Ever the gold bull, Schiff predicted the Federal Reserve's ultra-loose monetary policy would send gold to $5,000 per ounce in the next few years by stoking inflation.

"Inflation is not low," he maintained. "A lot of people on Wall Street think inflation is low because they believe the government and not their own eyes."

Mining stocks are often viewed as a leveraged play on gold, which means big swings in gold prices can be amplified at the mine level.

"The No. 1 reason gold miners have done terribly is they've done a terrible job of managing their capital. They were very profitable during the gold bull run, but they've misused all that money," Sam Lee, an analyst at Morningstar, told Investment News.

However, some assess the problem differently for gold mining stocks.

Joe Foster, a portfolio manager for Van Eck Global, told Index Universe the average cost of production across the industry is about $1,050 per ounce, but the World Gold Council put that figure closer to $1,400 per ounce.

"Unlike most industries, there's very little a mine can do when the price of its product falls below the price of its manufacturing. The realities of the business are simply crushing," Index Universe said.

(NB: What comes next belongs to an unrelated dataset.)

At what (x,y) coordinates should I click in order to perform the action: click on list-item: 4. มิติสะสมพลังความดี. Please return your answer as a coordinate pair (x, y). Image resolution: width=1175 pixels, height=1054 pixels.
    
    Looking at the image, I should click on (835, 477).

Hedge fund manager Jim Rogers believes gold's price could be headed for a bottom at $1,090 per ounce, Financial Advisor reported. In mid-day trading on Thursday, gold was priced at $1,329 per ounce.

Speaking at a conference in Denver, Rogers said he suspected a gold correction could be an anomaly and that he is still long-term bullish on the precious metal.

Not for the first time, Rogers blamed Fed policies for U.S. economic woes. "The first two central banks in the U.S. went bust and the Greenspan-Bernanke Fed will, too," he predicted.